Ouch! and AAAhhhhh! all at the same time .....
Bottom line: With Him i'll NEVER be empty handed! Can you remember the last time you slipped your tiny little "daughter" hand into your earthly father's hand? the feelings of connection .. and safety and security despite whatever else was going on around you? the sense of pride and 'belonging' that came with those moments of bonding .... the Identity you took on beCAUSE of who's hand you were holding?
it's been more than a LONG time since i was young enough for those little girl days ... but the peace that comes from the obedience of slipping my hand into His is overwhelming. He never lets go - even though i often tug away in defiance (or ignorance!) .... He never holds me so tight that it hurts ... or so non-chalantly that i wonder if He cares. He leads me to green pastures, beside still waters, to the banquet table .. and ultimately, He's proud enough of me, thanks to His gift of redemption, to take me Home to meet His Father - - whom i can call mine!

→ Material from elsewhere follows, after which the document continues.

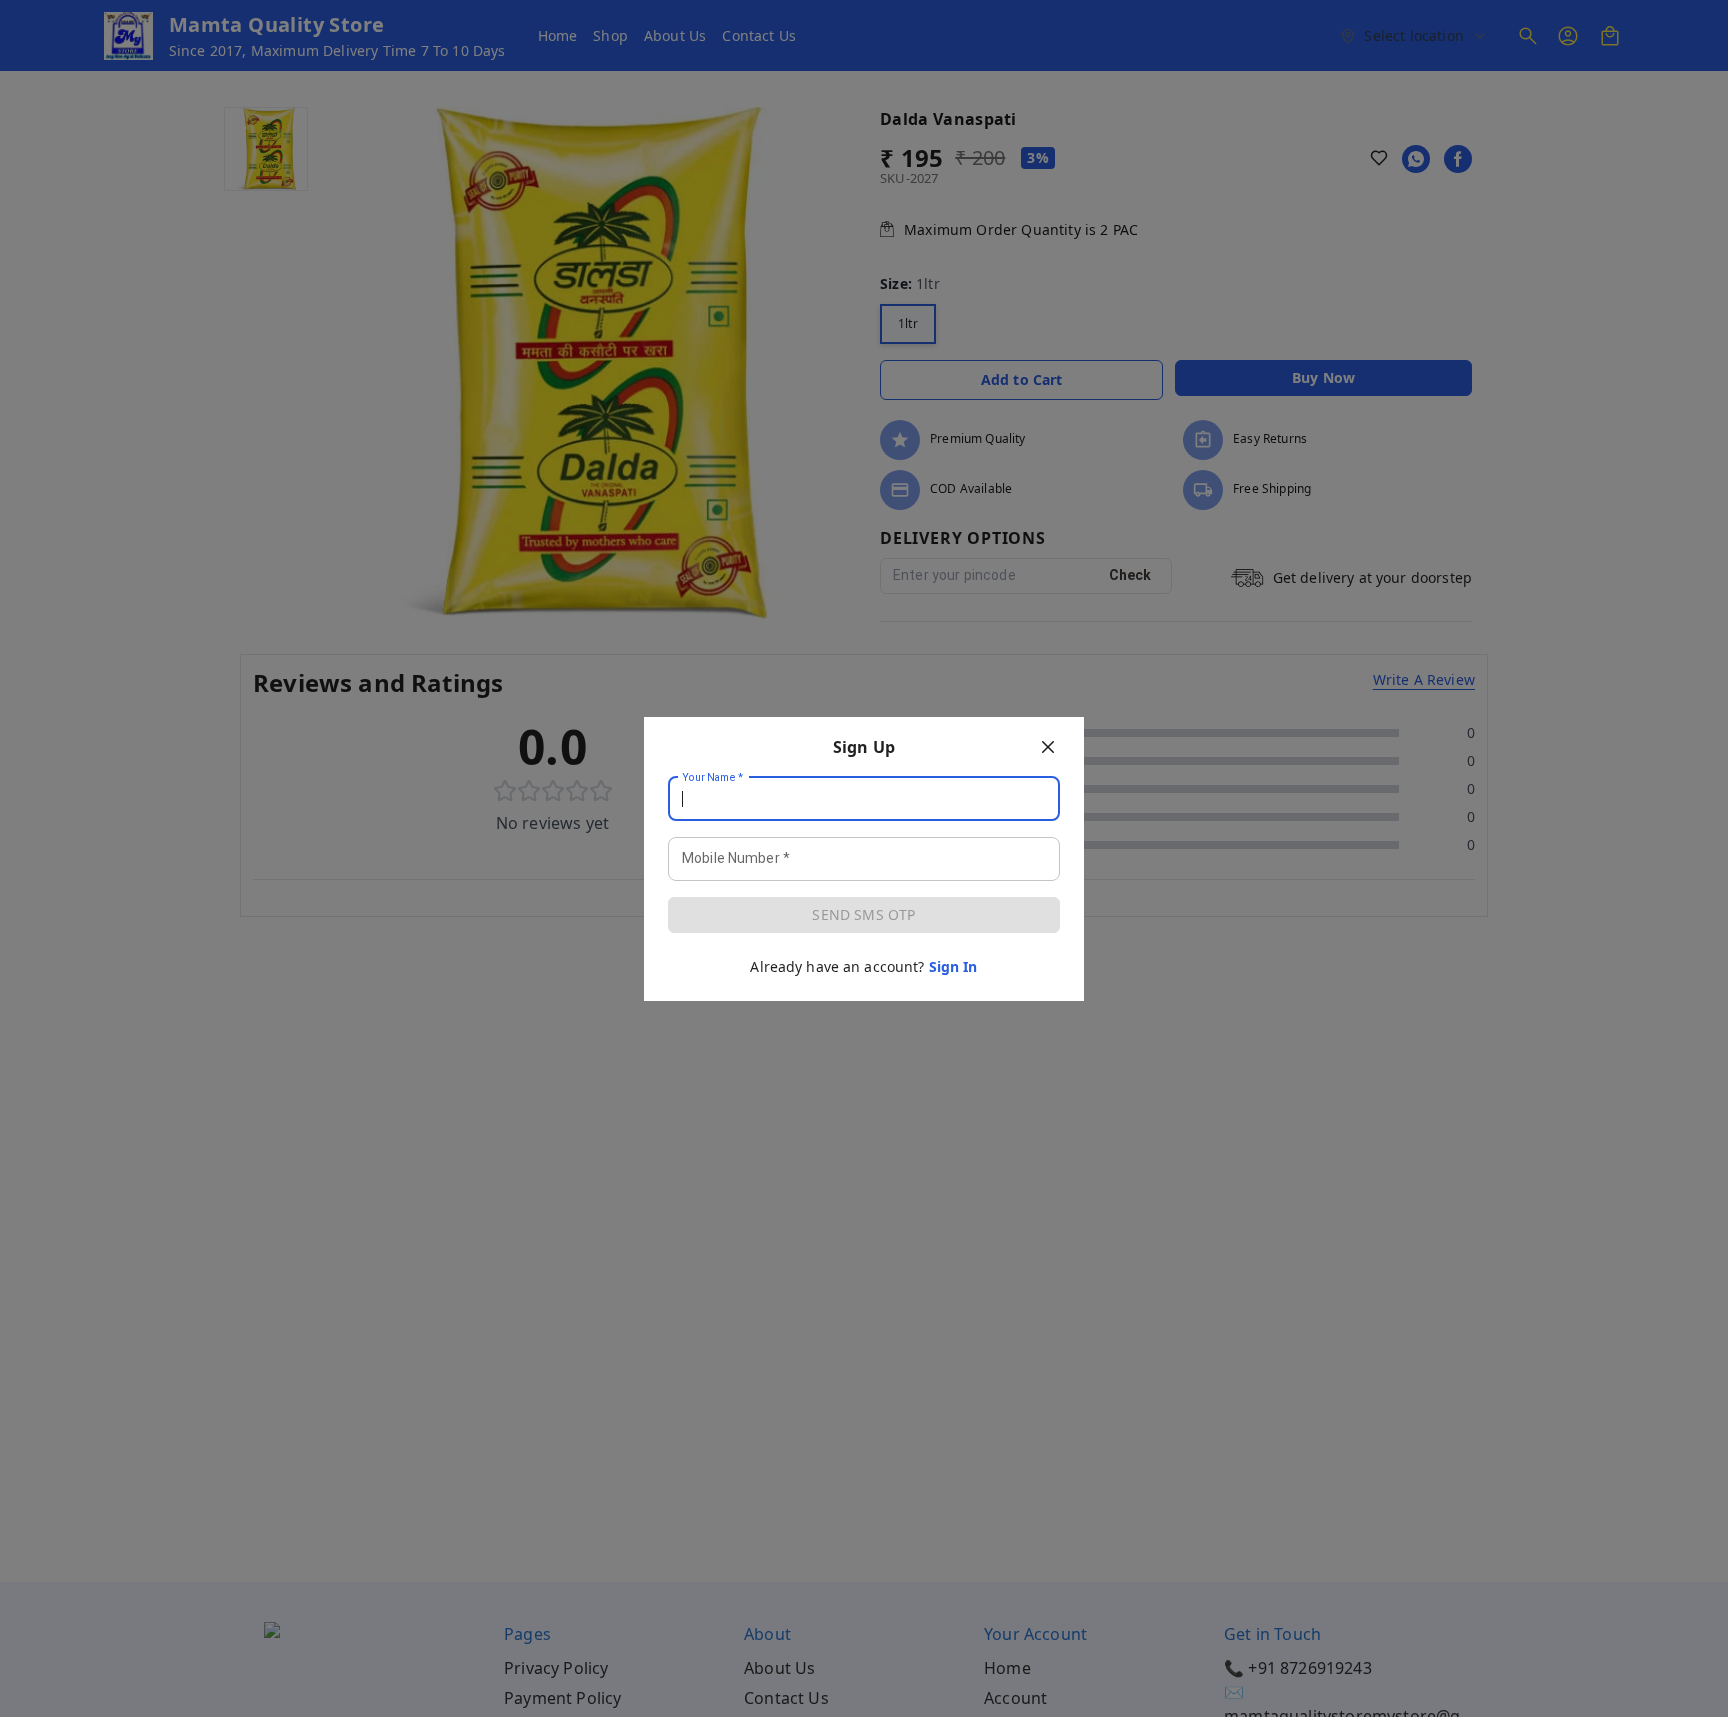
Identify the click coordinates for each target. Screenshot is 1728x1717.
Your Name (713, 777)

Search me, O God, and know my heart;
test me and know my anxious thoughts.
See if there is any offensive way in me,
and lead me in the way everlasting.
Ps. 129:23-24
So i have to ask .... am i a Swatch that He's pleased with? Does the yarn of my life lay smoothly and consistently with His recommendations for the Needles that should knit my day together ..... or are the bumps and buckles indications of my impulsive choice to just hit the ground running .. knitting with my own ideas and without following His pattern!